Within the brain and spinal cord, neurons pass electrical signals to each other through specialized chemicals called neurotransmitters. When this signalling network functions properly, there is a good balance between chemicals that excite the neurons and chemicals that inhibit them. Both excitation and inhibition are necessary for the brain to function normally and send signals throughout the body to generate complex movements like walking.
A hallmark feature of ALS before symptoms appear is that motor neurons in the brain become over-excited. This change occurs at the cellular level and can’t be noticed by people who experience it, but researchers have found evidence of over-excitability in both electrical recordings from the brain and the cerebrospinal fluid of people with ALS.

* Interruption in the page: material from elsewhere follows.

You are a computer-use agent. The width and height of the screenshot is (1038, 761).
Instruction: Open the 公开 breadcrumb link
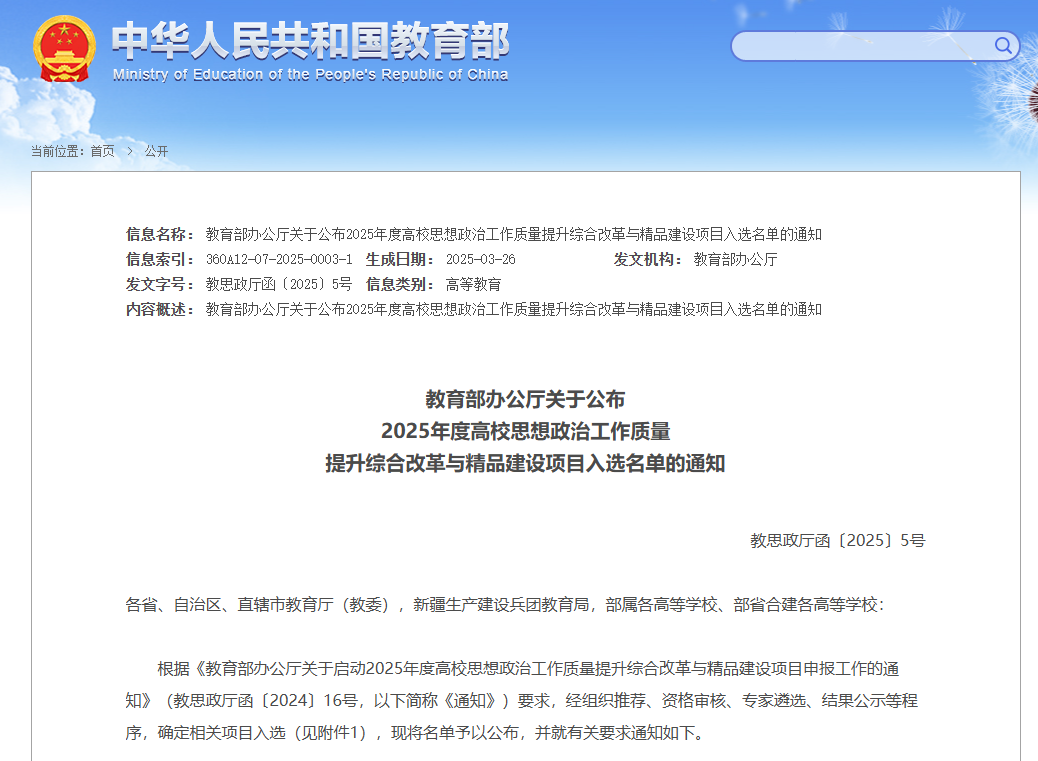(x=156, y=151)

Studying inhibition in ALS
While several ALS researchers are investigating what causes this over-excitation, there are only a few who study the inhibitory system, including Dr. Sahara Khademullah, a postdoctoral fellow working in the lab of Dr. Yves De Koninck at the CERVO Brain Research Centre at Université Laval.
As a PhD student, Dr. Khademullah previously worked in the lab of Dr. Melanie Woodin at the University of Toronto, who was funded by an ALS Canada Brain Canada Discovery Grant at the time. “Dr. Woodin gave me a lot of freedom to ask a lot of unconventional questions and try novel techniques with the goal of uncovering a potential therapy for ALS,” said Dr. Khademullah. Working with Dr. Woodin, she discovered that increasing inhibition in mice before they developed ALS symptoms could reverse some of the neuronal damage and motor deficits associated with the disease.
Most recently, Dr. Khademullah has been working in Dr. De Koninck’s lab on the first study to investigate the role of a protein called KCC2 (potassium-chloride co-transporter 2) in ALS. KCC2 acts like a gatekeeper, controlling whether the electrical signals or neurotransmitters can enter or leave the cell as part of the inhibition process. Lower levels of KCC2 have been found in people with chronic pain syndromes, spinal cord injury, and Alzheimer’s disease, as well as the sporadic form of ALS compared to people without ALS.
To further understand the effects of lower levels of KCC2, Dr. Khademullah and Dr. De Koninck have been investigating mice that have been genetically altered to mimic aspects of the familial form of human ALS to see which motor neurons are affected by the disease, when neurodegeneration first begins to occur, and whether restoring KCC2 levels in the spine and the brain, or both, can halt or reverse ALS disease progression.
Advancing ALS research
Dr. Khademullah recently received a $165,000 trainee award from the ALS Canada Research Program, in partnership with Brain Canada and La Fondation Vincent Bourque, to further investigate how aberrant inhibitory transmission along the pathway connecting the motor cortex to the spinal cord leads to neurodegeneration in ALS and whether she can prevent or delay disease progression in mice.
She hopes to discover when KCC2 levels start to decrease, indicating the ideal timing for treating the mice with an experimental drug called CLP290, which was developed by Dr. De Koninck. “If I can restore the levels of KCC2 with CLP290, I hope to be able to prevent or delay disease onset in mice, or even better, stop progression once it’s initiated,” said Dr. Khademullah.
Ultimately, Dr. Khademullah hopes that her research will find that KCC2 is a viable target for future drug development and that testing its levels in cerebrospinal fluid may one day act as a reliable biomarker for earlier diagnosis and to measure responses to experimental treatments in clinical trials. “Finding a cure for ALS is likely going to need a multidisciplinary approach. Depending on where inhibition fits into the story, we might be able to prolong the lifespan and increase the quality of life for people living with ALS,” said Dr. Khademullah.
“A lot of my passion and drive comes from the realization that people living with ALS have extremely limited options and are putting their faith in researchers and doctors to help them in their quest to end ALS,” Dr. Khademullah said. “Every day that I’m at work, my goal is to try to find answers that will help.”